## Consigna de trabajo:
Prolonga el fragmento seleccionado, una reflexión cristiana sobre la persecución y el mensaje de vida y de paz, a partir de su última oración.

## Fragmento seleccionado:
►
Pero el martirio no es cosa de otros tiempos, porque esa persecusión de los cristianos se sigue sufriendo también en nuestro tiempo. Si estuviéramos más al tanto de noticias de la Iglesia que no salen habitualmente en los medios de comunicación escucharíamos cómo en muchos sitios hoy sigue habiendo cristianos que son perseguidos y martirizados. Lugares donde no se puede hacer pública manifestación de fe cristiana; lugares donde el fanatismo de muchos lleva a esa persecusión y muerte. Bien sabemos que en muchos paises de un islamismo fanático siguen muriendo muchos cristianos hoy, o son expulsados de sus pueblos, y no se les permite una manifestación pública de la fe cristiana.
Aunque quizá en otros lugares de una forma más sutil se quiera desterrar todo signo religioso y sobre todo los signos cristianos, porque pareciera que una cruz molesta o una expresión religiosa que ha estado desde siglos en nuestras tradiciones incluso culturales ahora se quieren hacer desaparecer. Indiferencia religiosa, acoso en ocasiones, situaciones difíciles porque pareciera que lo que se quiere imponer hoy a nuestra sociedad es todo lo contrario a un sentido cristiano.
Muchas y diversas situaciones que sin embargo no tendrían que hacernos perder la esperanza ni la fuerza de nuestra fe. Confiemos en la palabra de Jesús y sintamos cómo tenemos la fuerza del Espíritu del Señor con nosotros. perseveremos en nuestra fe y en nuestro testimonio cristiano porque es una luz que no se puede apagar. Como nos dice hoy Jesús ‘el que persevere hasta el final, se salvará’.
jueves, 7 de julio de 2011
Un mensaje de vida y un mensaje de paz
Gén. 44, 18-21.23-29; 45, 1-5;
Sal. 104;
Mt. 10, 7-15
Un mensaje de vida y un mensaje de paz; un mensaje desde el amor y un mensaje desde la disponibilidad generosa.
◄
Entradas de datos guardadas:
►
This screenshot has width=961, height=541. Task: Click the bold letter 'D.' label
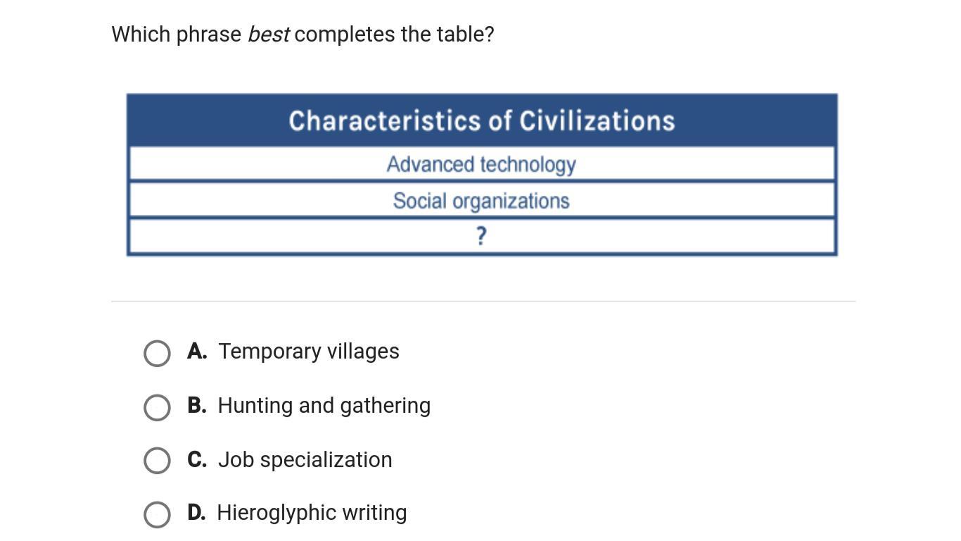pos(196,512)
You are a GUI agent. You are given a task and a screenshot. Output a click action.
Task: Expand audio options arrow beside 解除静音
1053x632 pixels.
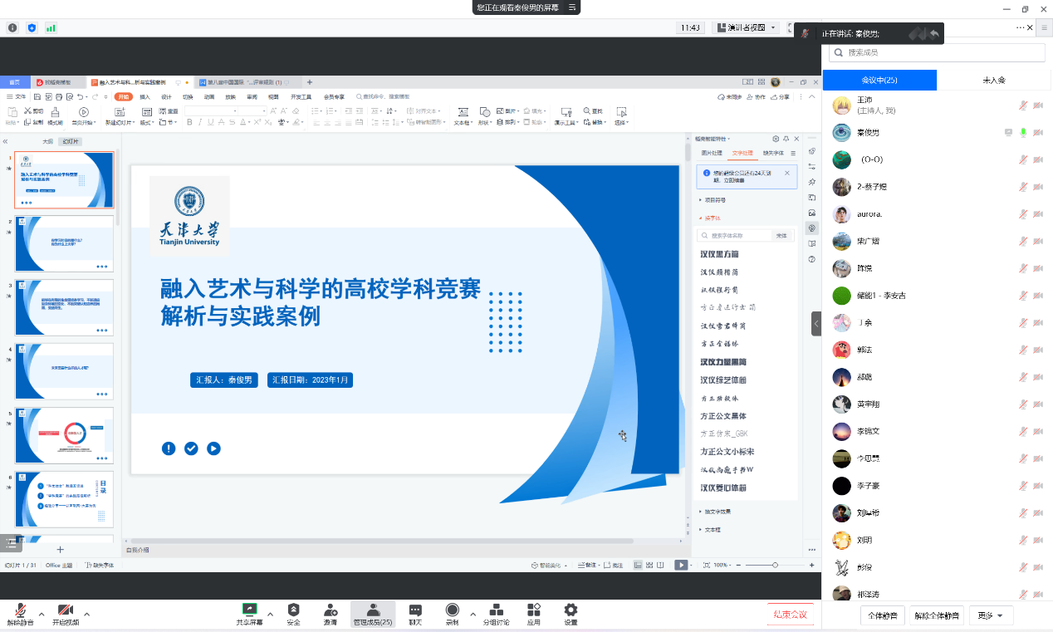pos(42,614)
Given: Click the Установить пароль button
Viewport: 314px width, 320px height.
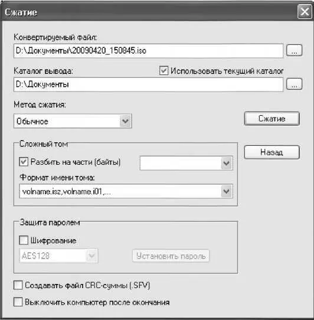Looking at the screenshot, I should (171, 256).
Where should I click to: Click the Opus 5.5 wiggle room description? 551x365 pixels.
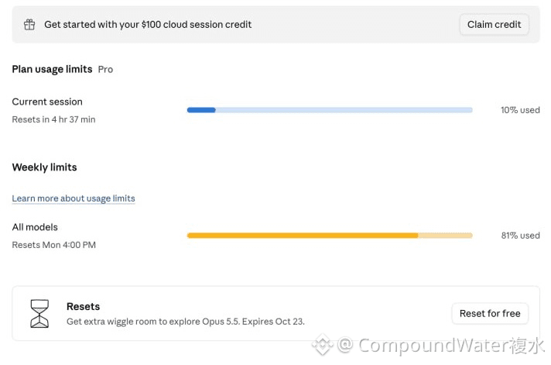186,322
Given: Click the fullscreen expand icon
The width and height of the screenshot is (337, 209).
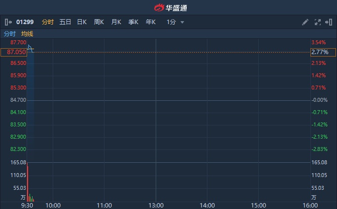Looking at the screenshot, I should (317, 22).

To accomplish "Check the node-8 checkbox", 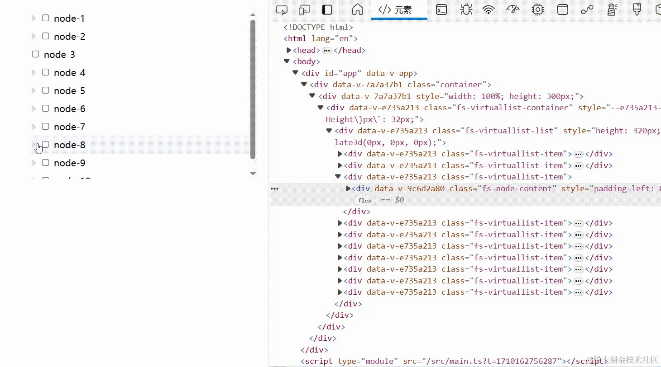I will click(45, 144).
◄
►
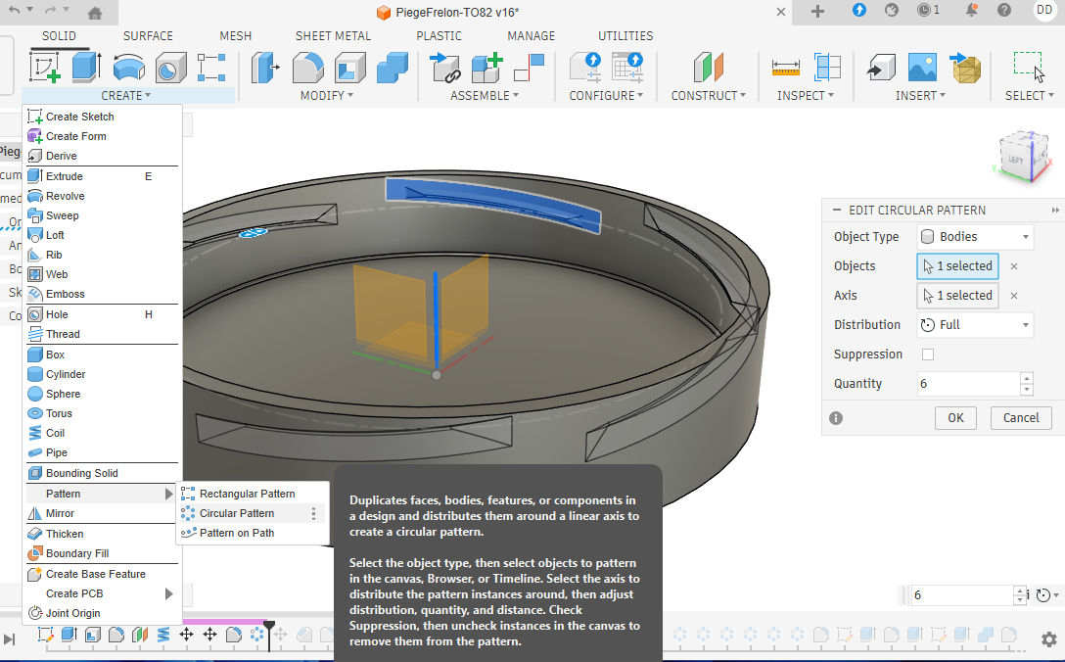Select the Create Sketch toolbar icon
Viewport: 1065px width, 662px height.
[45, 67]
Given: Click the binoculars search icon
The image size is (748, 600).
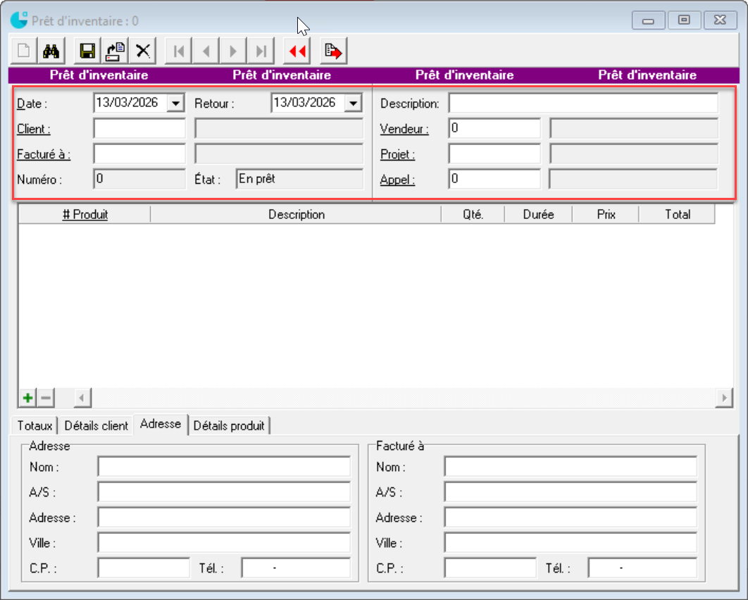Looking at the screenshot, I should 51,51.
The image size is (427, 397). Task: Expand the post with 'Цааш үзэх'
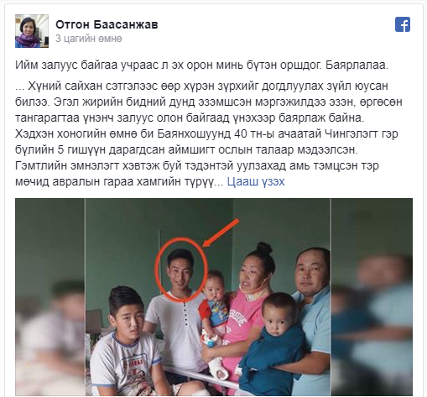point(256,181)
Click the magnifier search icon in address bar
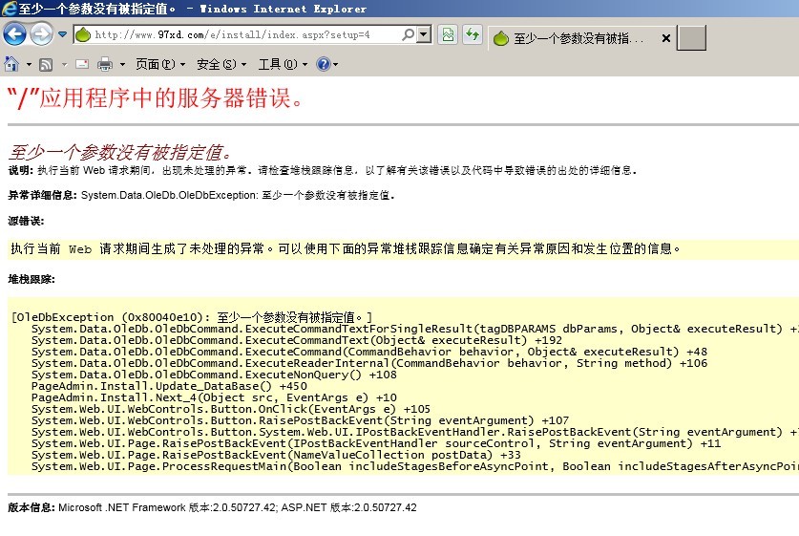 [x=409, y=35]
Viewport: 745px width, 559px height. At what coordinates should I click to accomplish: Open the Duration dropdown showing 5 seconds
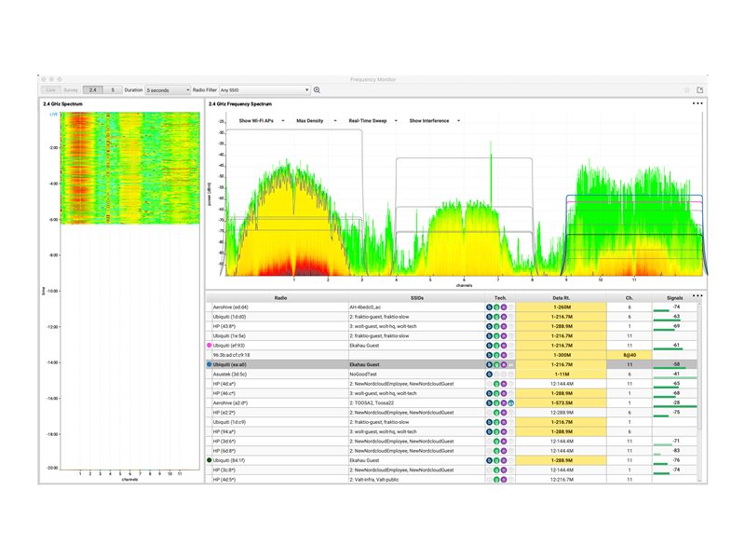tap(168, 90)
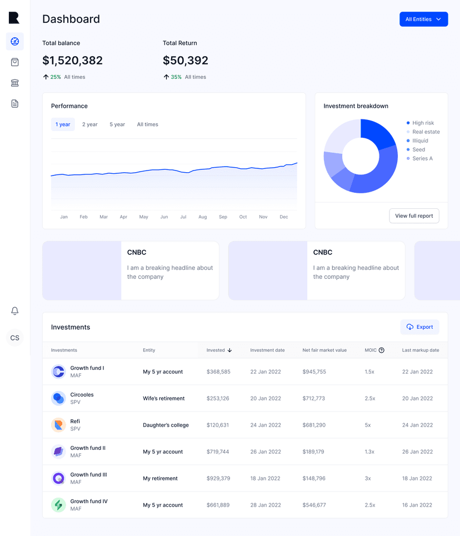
◄
## Respuesta final:
Continuamos el texto de ayer en el envío que Jesús hace de los doce apóstoles escogido a anunicar que ‘el Reino de los cielos está cerca’. Jesús les da instrucciones de lo que han de hacer y de lo que han de anunciar. ‘Curar enfermos, resucitad muertos, limpiad leprosos, echad demonios’. Ningun mal puede atar ni esclavizar el corazón del hombre.
Esos milagros que van realizando en el nombre de Jesús son los signos de esa liberación, de esa salvación que en Jesús vamos a encontrar. Esa enfermedad y esa muerte nos habla de cómo estamos lejos de Dios. Todo tiene que cambiar, transformarse. Con Jesús, desde nuestra fe en El todo tiene que ser nuevo. En el Reino de Dios tiene que prevalecer la luz y la vida; nada de muerte ni de pecado.
Un mensaje de vida y un mensaje de paz, dijimos al principio. Es el saludo que llevan los discípulos allá por donde van. Sería una contradicción que no fuera así. Si vamos enviados por el amor, si vamos siendo constructores de un mundo de amor un fruto tiene que ser la paz. ‘Mi paz os dejo, mi paz os doy’, nos dice el Señor. Es la paz que tenemos que saber llevar a los demás. ¿Será ese el mensaje que los cristianos trasmitimos? Quienes se van encontrando con nosotros por los caminos de la vida ¿sentirán cómo esa paz llega también a sus corazones? ¿Seremos capaces de trasmitirles paz? Qué importante esto en un mundo de violencia en el que vivimos.
Un signo también de cómo el Reino de los cielos está cerca de nosotros es nuestra manera de acercanos a los demás a llevar el mensaje. Primero nos habla de gratuidad. El Señor ha sido generoso con nosotros cuando nos ha hecho llegar la salvación. Así de corazón, con un corazón generoso hemos de hacerla llegar a los demás en ese anuncio que hemos de hacer. ‘Gratis habéis recibido, dadlo gratis’, nos dice Jesús. La ganancia para todo es el Reino de Dios que comenzamos a vivir. Para pensarlo mucho.
Jesús nos pide disponibilidad, generosidad, pero también austeridad. No vamos a llevar el mensaje de Jesús desde ningún poder humano, desde ninguna fuerza humana. Vamos en el nombre del Señor. Nuestra eficacia, por así decirlo, está en el Señor. Hoy nos dice ‘no llevéis en la faja oro, plata ni calderilla; ni tampoco alforja para el camino, ni otra túnica, ni sandalias, ni bastón; bien merece el obrero su sustento’.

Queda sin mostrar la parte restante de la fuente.